8-7-2021: Day 28
Today began in a worrisome fashion. From the minute I shook myself from a stressful dream of a deadly lime-green snake curled round my feet, and raised my weary head from the pillow, I’ve been grinding through the gears trying to fathom out why I feel so spaced out and shellshocked.
There is the alcohol, the football, the celebrations, and the prospect of it ‘coming home’ in the final of the Euro’s. But this feels more of a medicated state of being – of coming down from a Class A – without the party drugs or hedonistic memories.
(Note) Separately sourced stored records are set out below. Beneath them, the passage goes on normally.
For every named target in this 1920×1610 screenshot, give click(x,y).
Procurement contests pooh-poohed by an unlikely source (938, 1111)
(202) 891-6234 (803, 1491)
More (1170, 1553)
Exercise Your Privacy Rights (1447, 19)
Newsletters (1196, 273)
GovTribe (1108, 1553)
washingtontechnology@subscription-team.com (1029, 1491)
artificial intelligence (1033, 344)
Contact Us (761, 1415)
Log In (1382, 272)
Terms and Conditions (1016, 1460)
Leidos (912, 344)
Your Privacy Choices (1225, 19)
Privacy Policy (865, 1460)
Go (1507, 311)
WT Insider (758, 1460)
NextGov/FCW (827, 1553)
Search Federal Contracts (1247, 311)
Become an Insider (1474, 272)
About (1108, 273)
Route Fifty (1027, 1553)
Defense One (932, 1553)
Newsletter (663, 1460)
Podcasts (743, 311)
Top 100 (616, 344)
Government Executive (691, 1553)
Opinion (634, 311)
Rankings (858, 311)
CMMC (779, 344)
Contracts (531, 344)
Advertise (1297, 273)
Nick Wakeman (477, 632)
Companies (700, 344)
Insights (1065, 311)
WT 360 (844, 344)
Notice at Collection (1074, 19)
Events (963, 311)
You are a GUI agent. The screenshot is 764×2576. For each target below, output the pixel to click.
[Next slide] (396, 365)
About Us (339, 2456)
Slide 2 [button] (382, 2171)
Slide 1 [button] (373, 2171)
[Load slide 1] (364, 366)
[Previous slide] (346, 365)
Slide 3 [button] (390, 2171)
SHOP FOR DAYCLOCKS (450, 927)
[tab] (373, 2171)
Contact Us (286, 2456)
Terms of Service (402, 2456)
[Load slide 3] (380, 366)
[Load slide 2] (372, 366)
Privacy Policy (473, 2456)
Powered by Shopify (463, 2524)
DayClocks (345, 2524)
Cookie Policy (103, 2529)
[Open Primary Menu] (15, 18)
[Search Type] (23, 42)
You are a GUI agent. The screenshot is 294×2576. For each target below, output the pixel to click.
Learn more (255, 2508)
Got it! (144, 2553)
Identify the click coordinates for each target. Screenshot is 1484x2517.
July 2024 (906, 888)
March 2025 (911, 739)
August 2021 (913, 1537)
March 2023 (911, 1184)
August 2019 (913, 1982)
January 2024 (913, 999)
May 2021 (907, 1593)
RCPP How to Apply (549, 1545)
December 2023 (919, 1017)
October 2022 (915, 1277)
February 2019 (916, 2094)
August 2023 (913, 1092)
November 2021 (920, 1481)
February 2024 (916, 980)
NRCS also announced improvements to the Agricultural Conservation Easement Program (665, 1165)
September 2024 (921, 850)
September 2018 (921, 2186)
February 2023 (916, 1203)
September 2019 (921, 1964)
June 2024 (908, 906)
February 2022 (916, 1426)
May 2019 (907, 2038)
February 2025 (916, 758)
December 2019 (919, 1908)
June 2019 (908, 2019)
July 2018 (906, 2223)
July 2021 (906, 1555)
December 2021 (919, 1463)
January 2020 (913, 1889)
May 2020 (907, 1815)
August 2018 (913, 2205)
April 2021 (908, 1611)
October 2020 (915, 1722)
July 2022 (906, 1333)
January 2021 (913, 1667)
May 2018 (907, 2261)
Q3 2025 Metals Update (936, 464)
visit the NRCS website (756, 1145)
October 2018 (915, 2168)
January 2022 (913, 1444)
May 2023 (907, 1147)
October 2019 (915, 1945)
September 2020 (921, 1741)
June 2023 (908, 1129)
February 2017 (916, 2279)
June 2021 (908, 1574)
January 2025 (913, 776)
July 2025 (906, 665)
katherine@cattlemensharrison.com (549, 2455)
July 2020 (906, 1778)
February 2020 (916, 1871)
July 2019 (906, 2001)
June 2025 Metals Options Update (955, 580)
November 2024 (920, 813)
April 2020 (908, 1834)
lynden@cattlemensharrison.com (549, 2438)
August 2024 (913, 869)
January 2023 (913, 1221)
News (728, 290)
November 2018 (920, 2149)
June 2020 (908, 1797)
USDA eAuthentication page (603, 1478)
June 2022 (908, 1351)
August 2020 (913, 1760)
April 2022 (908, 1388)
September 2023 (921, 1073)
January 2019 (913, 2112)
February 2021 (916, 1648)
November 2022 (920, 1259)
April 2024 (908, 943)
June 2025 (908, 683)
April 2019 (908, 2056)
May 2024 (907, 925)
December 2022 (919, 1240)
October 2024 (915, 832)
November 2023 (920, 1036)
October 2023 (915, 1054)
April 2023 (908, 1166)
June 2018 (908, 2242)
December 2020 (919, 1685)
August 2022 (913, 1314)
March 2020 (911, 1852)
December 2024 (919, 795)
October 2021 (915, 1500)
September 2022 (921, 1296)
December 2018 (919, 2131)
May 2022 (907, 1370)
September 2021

So, I run through my mind gym workout exercise. I start by picking up and flicking through the blurry postcards of yesterday’s memories. It’s like Guy Pierce in ‘Memento’, when he flicks through the Polaroids, to piece together the puzzle of his life. I have rampant morning amnesia, a by-product of the psych meds, and this mind gym exercise is the only B-road into the promise of the day.
12-7-2021: Day 32
Last night, following the national drama and familiar heartache of the penalty shootout in the final of the Euro’s, I found myself slumped in a lounge chair at 4am contemplating the loss to Italy. Hungover with the long shadow of insomnia is not always a good combination, but my mind was racing with the fallout from the game. I was feeling for the young lads who missed their penalties, wondering what new hell of abuse would be blazing through the socials, wondering how these sport-inflicted scars can last a lifetime.
13-7-2021: Day 33
Held in a traffic queue on the school run, my mind was ticking over with thoughts of energy and how best to seed, cultivate and harvest it in my life.
The Finnish angel – my long-time therapist, confidante, and soul surgeon – was talking in my session yesterday about ‘good energy’ and waiting for the critical moment to engage in those Gordian knot conversations that require guile, patience, and stealthy unravelling.
Following my therapy session, I found myself down by the ocean meditating on the gentle lapping waves, whilst wolfing down a petrol station pasty.
The sea was calm and glassy, barely a ripple on the surface, and as it rolled in, in an infinite washing tide, I contemplated life and its ceaseless energy flow.
In so many ways, our lives are like this infinite energy pool of the ocean. Sometimes calm, with a deep expansive sea of energy to draw down on. Sometimes tidal, riding the waves of energy as they crash on the shores of life. And sometimes stormy, when the energy waves crash without rhythm or reason, and the water blinds and stings the eyes.